WHAT TO DO: Skip the images and restate every line of the records exactly.

# # # # # # #

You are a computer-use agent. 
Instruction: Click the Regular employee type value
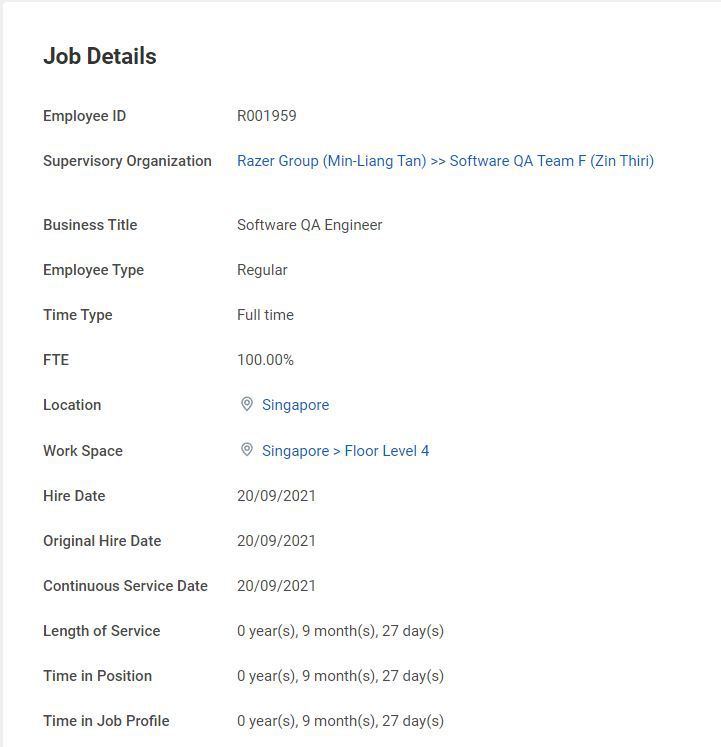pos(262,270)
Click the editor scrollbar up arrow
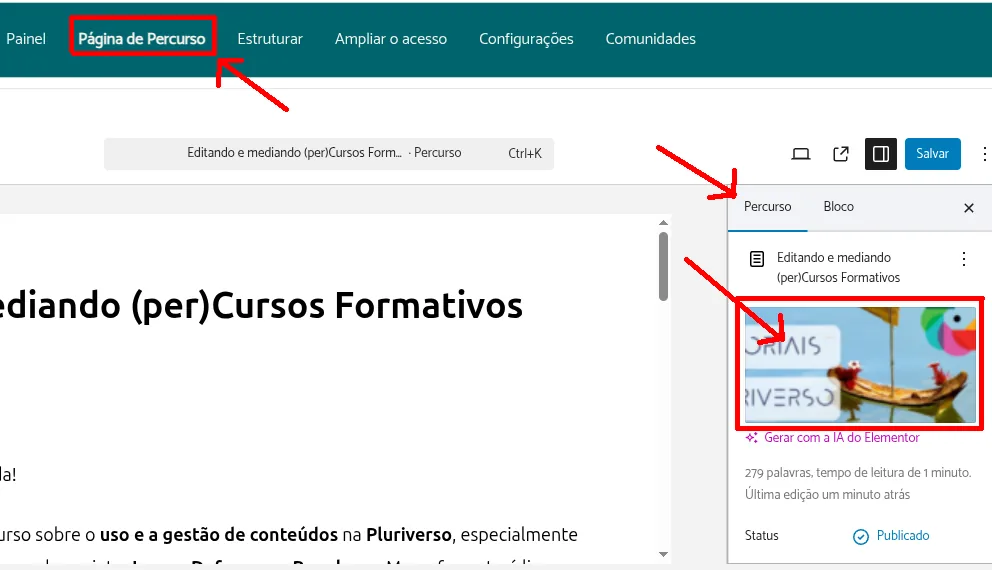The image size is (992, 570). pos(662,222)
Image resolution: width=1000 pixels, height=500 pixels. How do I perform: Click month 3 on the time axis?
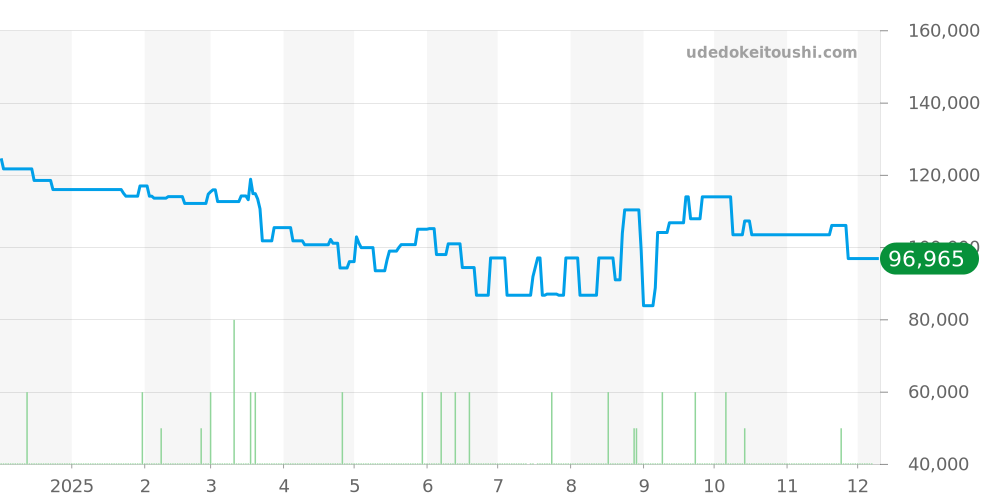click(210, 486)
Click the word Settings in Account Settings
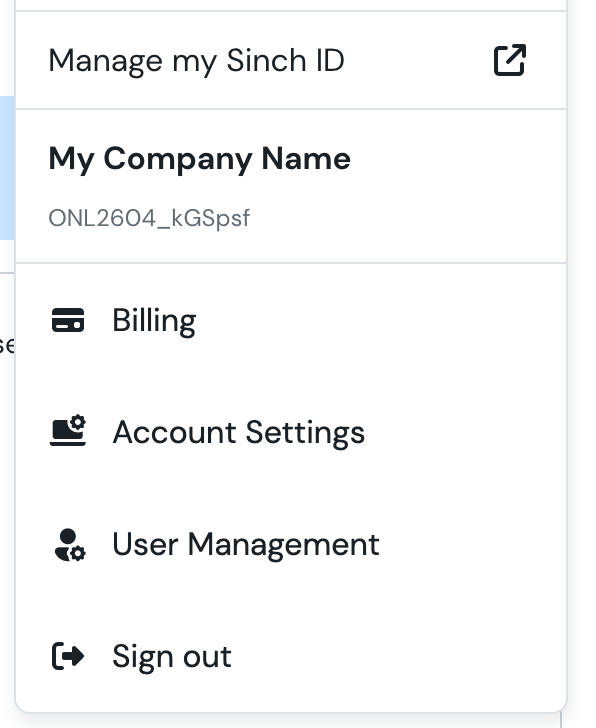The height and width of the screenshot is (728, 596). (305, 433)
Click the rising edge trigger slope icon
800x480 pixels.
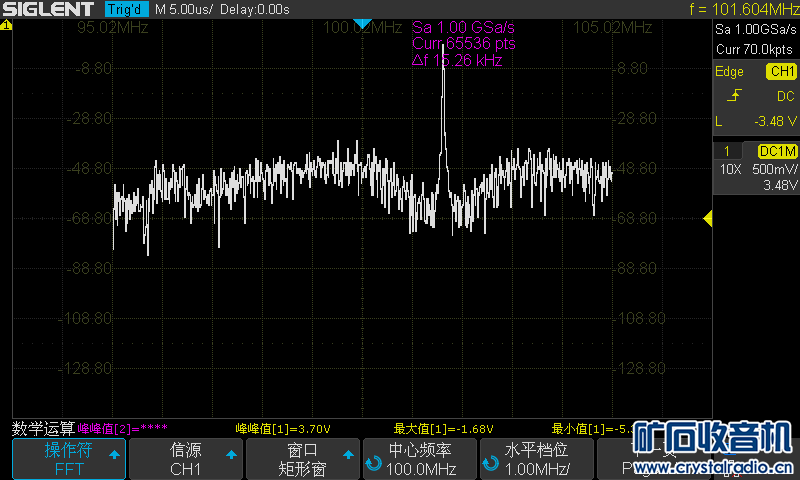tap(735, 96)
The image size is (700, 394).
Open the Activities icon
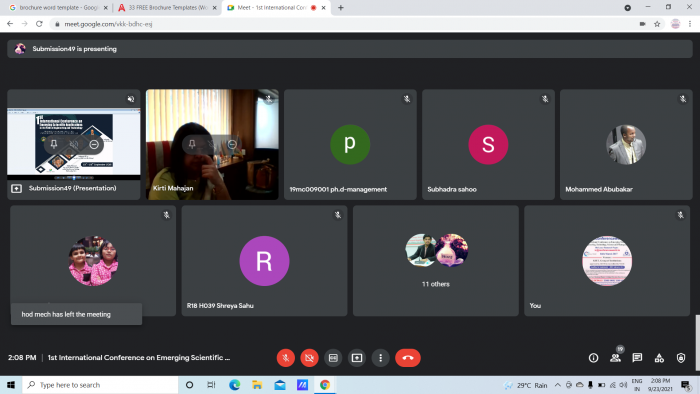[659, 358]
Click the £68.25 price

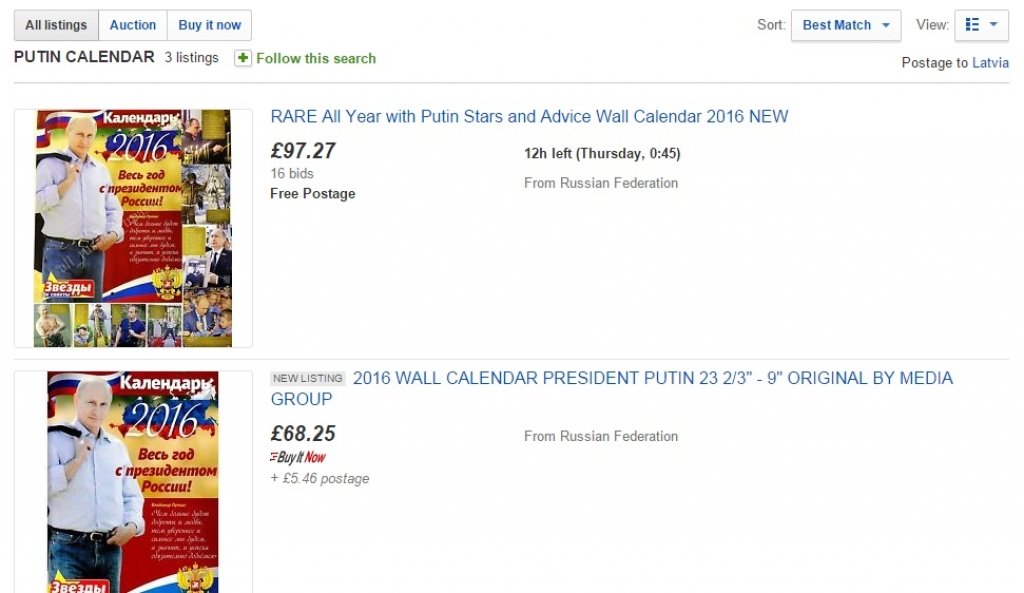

# # # # # # #

RESPONSE TO THE TASK:
You are a computer-use agent. 
Instruction: Click the Regular employee type value
pos(262,270)
Click the editor scrollbar up arrow
The image size is (992, 570). pos(662,222)
Image resolution: width=1000 pixels, height=500 pixels. How do I perform: Click month 3 on the time axis?
click(210, 486)
Click the word Settings in Account Settings
The height and width of the screenshot is (728, 596). (305, 433)
Click the rising edge trigger slope icon
800x480 pixels.
tap(735, 96)
The image size is (700, 394).
Open the Activities icon
[659, 358]
Click the £68.25 price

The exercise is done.